Rami Rajib, an engineer and marketing director at al Azizah Panda said his company had withdrawn all Danish products from the shelves in 50 branches across Saudi Arabia and had returned all its outstanding inventory to its importers. He also noted that local products had benefited from the economic embargo on Danish food stuff.
Astrid Gade Niels, Arla Food’s spokeswoman, revealed losses were in excess of $20 million US, since the boycott of products such as Lurpak and Puck had began, due to a decrease in sales volume throughout the Middle East and North Africa. Beginning on 28 January, the boycott was costing an estimated $1.8 million a day. She indicated that these significant financial losses will also affect farmers and stock holders.
Niels also indicated that sales in the Middle East region had accounted for between 8 and 10% of the company’s total international sales and that it owned a plant in Saudi Arabia in cooperation with local partners who own 25% of the capital. The plan produces “cheese, mozzarella, juices, yogurt and a number of milk products.”
In a statement to Asharq al Awsat, Niels said she was not aware of any case of mistreatment against its Danish employees across the Kingdom. With the deteriorating security situation in Lebanon , Arla Foods had asked its employees to leave the country. She added that the company had kept in contact with its local representatives in preparation to resume its activities once the boycott is called off but admitted that it would have long term effects on the company, as consumers find switch to alternative brands and working relations with local partners is disrupted.

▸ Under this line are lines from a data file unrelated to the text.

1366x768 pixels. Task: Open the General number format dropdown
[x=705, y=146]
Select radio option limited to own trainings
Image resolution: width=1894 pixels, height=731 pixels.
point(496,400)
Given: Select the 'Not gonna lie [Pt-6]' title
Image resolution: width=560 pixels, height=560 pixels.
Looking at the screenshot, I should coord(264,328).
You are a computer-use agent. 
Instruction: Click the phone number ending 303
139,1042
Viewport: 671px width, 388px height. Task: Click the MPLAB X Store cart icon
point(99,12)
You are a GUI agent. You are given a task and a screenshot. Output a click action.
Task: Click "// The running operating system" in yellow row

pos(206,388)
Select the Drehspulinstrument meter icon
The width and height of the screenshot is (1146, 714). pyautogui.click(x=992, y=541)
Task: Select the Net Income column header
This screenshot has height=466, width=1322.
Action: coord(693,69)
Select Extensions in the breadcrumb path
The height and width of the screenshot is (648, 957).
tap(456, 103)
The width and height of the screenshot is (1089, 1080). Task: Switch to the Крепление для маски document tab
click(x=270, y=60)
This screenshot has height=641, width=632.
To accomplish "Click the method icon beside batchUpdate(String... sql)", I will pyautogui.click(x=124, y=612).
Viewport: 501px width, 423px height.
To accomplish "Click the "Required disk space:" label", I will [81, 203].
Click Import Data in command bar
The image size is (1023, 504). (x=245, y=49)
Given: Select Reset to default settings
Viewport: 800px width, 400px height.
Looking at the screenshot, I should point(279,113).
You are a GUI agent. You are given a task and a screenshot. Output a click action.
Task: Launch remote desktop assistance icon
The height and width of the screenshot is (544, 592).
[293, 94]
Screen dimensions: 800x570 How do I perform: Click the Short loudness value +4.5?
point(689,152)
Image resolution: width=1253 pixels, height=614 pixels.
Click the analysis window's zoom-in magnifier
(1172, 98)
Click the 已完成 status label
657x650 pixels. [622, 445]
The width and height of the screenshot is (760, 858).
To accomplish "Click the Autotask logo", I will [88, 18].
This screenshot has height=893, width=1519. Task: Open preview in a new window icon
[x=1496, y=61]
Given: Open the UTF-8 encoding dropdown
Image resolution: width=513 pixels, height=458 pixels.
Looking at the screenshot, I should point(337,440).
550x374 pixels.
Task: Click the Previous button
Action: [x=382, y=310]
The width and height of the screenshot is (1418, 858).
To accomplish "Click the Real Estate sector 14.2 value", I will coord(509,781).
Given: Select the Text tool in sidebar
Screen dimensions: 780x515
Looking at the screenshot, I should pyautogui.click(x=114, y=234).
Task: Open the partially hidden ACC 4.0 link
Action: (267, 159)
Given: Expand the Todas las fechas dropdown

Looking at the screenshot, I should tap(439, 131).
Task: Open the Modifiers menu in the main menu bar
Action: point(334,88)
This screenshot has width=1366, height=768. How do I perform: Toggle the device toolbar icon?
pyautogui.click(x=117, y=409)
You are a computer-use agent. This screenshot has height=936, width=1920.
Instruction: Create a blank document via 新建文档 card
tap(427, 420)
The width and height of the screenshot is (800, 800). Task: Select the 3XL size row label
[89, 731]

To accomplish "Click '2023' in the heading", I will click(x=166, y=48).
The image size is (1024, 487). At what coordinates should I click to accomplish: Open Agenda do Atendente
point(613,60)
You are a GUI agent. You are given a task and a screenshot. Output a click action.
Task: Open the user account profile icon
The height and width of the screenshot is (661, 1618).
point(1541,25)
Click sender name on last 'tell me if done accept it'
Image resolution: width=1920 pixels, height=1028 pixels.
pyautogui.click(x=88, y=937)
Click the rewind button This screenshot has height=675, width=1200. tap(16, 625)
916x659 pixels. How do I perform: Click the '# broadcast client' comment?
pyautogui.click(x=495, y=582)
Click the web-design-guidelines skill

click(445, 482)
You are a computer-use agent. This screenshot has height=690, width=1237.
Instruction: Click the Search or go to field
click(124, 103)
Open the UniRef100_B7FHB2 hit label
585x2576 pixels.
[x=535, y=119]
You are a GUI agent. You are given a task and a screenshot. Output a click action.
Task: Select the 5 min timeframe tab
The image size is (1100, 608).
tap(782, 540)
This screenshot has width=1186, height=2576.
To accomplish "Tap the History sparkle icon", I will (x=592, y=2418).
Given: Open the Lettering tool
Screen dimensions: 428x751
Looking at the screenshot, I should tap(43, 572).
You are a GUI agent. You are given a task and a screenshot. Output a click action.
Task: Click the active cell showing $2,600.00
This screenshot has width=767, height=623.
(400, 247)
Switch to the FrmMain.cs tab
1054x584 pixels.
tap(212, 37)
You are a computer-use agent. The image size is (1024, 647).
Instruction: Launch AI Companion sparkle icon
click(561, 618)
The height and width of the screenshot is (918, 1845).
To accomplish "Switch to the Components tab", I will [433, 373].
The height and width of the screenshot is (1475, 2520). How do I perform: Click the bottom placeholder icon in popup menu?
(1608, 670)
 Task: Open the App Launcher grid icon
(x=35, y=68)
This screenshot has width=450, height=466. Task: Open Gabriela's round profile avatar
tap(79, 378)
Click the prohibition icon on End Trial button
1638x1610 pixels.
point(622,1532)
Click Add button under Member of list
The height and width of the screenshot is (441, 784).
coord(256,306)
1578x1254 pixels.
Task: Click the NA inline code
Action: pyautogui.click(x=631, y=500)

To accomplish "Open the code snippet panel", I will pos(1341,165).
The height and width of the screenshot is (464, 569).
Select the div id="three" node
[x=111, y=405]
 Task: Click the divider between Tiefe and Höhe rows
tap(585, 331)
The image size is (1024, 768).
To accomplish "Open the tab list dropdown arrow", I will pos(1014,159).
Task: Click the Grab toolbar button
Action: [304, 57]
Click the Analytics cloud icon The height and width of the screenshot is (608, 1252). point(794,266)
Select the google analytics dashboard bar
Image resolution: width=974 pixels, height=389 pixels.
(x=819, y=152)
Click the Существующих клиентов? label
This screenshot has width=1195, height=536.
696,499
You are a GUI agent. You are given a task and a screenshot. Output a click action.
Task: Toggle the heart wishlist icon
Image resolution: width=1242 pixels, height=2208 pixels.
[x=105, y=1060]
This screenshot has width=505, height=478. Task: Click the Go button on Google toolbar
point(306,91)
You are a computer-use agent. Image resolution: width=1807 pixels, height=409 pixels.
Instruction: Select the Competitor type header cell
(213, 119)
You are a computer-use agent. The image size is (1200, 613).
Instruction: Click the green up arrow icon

Despite a halt to production in the Kingdom, Niels indicated Arla Foods intended to keep its 800 strong workforce in preparation for a resumption of production.
Abdulaziz al Hanaki, a Saudi lawyer, told Asharq al Awsat that the lists of products to be boycotted reflected the private interests of some parties, including local manufacturers, and could cast doubt on the legality of the move.
He told Asharq al Awsat that in its current form the boycott was disorganized and unsafe, because matters were left in everybody’s hands. Which countries should be included in the lost? Should all the countries where the drawings were republished be included? Al Hanaki indicated that those who called for the boycott were mistaken in their understanding of the responsibility of the press, adding that it was necessary all parties be accorded legal due process in Danish courts.
Saudi imports from Saudi Arabia totaled 87 thousand tons at the end of 2004 at a value of $373 million dollars US. They included processed and fresh cheese, baby food, medicines, machines for milk processing and military equipment.